## Exercise details
Repeat the listing that comes next, leaving nothing out and changing nothing.

## Data

"""

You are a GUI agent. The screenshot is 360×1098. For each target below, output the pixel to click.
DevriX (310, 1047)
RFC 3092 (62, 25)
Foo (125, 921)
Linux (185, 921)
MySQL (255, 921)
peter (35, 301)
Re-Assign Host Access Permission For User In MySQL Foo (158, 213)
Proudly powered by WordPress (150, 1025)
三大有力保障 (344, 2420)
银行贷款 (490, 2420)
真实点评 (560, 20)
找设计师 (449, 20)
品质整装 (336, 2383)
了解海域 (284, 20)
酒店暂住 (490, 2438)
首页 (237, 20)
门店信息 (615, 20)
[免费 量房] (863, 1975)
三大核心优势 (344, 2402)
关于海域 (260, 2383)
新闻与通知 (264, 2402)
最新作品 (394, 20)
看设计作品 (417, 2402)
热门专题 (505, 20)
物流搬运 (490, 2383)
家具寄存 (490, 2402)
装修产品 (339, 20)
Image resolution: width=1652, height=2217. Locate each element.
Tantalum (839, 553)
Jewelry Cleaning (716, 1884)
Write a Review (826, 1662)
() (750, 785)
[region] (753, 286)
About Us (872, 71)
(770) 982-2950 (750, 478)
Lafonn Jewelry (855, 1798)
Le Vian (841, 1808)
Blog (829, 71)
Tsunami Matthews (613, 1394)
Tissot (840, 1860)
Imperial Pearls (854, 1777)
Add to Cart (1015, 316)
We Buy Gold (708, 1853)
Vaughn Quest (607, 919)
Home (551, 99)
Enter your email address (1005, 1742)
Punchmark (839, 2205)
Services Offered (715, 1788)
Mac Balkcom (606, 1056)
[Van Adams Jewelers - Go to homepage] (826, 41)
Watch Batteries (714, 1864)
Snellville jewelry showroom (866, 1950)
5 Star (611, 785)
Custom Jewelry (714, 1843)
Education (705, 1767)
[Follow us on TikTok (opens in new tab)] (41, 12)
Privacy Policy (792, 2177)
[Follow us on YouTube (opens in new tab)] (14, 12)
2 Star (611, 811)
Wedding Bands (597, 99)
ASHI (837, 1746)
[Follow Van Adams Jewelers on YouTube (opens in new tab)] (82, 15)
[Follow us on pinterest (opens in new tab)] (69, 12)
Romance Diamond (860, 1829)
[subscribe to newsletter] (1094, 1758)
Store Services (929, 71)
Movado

"""

## Response to the exercise
You are a GUI agent. The screenshot is 360×1098. For each target below, output the pixel to click.
DevriX (310, 1047)
RFC 3092 (62, 25)
Foo (125, 921)
Linux (185, 921)
MySQL (255, 921)
peter (35, 301)
Re-Assign Host Access Permission For User In MySQL Foo (158, 213)
Proudly powered by WordPress (150, 1025)
三大有力保障 (344, 2420)
银行贷款 (490, 2420)
真实点评 (560, 20)
找设计师 (449, 20)
品质整装 (336, 2383)
了解海域 (284, 20)
酒店暂住 (490, 2438)
首页 (237, 20)
门店信息 (615, 20)
[免费 量房] (863, 1975)
三大核心优势 (344, 2402)
关于海域 (260, 2383)
新闻与通知 (264, 2402)
最新作品 (394, 20)
看设计作品 (417, 2402)
热门专题 (505, 20)
物流搬运 (490, 2383)
家具寄存 (490, 2402)
装修产品 (339, 20)
Image resolution: width=1652, height=2217. Locate each element.
Tantalum (839, 553)
Jewelry Cleaning (716, 1884)
Write a Review (826, 1662)
() (750, 785)
[region] (753, 286)
About Us (872, 71)
(770) 982-2950 (750, 478)
Lafonn Jewelry (855, 1798)
Le Vian (841, 1808)
Blog (829, 71)
Tsunami Matthews (613, 1394)
Tissot (840, 1860)
Imperial Pearls (854, 1777)
Add to Cart (1015, 316)
We Buy Gold (708, 1853)
Vaughn Quest (607, 919)
Home (551, 99)
Enter your email address (1005, 1742)
Punchmark (839, 2205)
Services Offered (715, 1788)
Mac Balkcom (606, 1056)
[Van Adams Jewelers - Go to homepage] (826, 41)
Watch Batteries (714, 1864)
Snellville jewelry showroom (866, 1950)
5 Star (611, 785)
Custom Jewelry (714, 1843)
Education (705, 1767)
[Follow us on TikTok (opens in new tab)] (41, 12)
Privacy Policy (792, 2177)
[Follow us on YouTube (opens in new tab)] (14, 12)
2 Star (611, 811)
Wedding Bands (597, 99)
ASHI (837, 1746)
[Follow Van Adams Jewelers on YouTube (opens in new tab)] (82, 15)
[Follow us on pinterest (opens in new tab)] (69, 12)
Romance Diamond (860, 1829)
[subscribe to newsletter] (1094, 1758)
Store Services (929, 71)
Movado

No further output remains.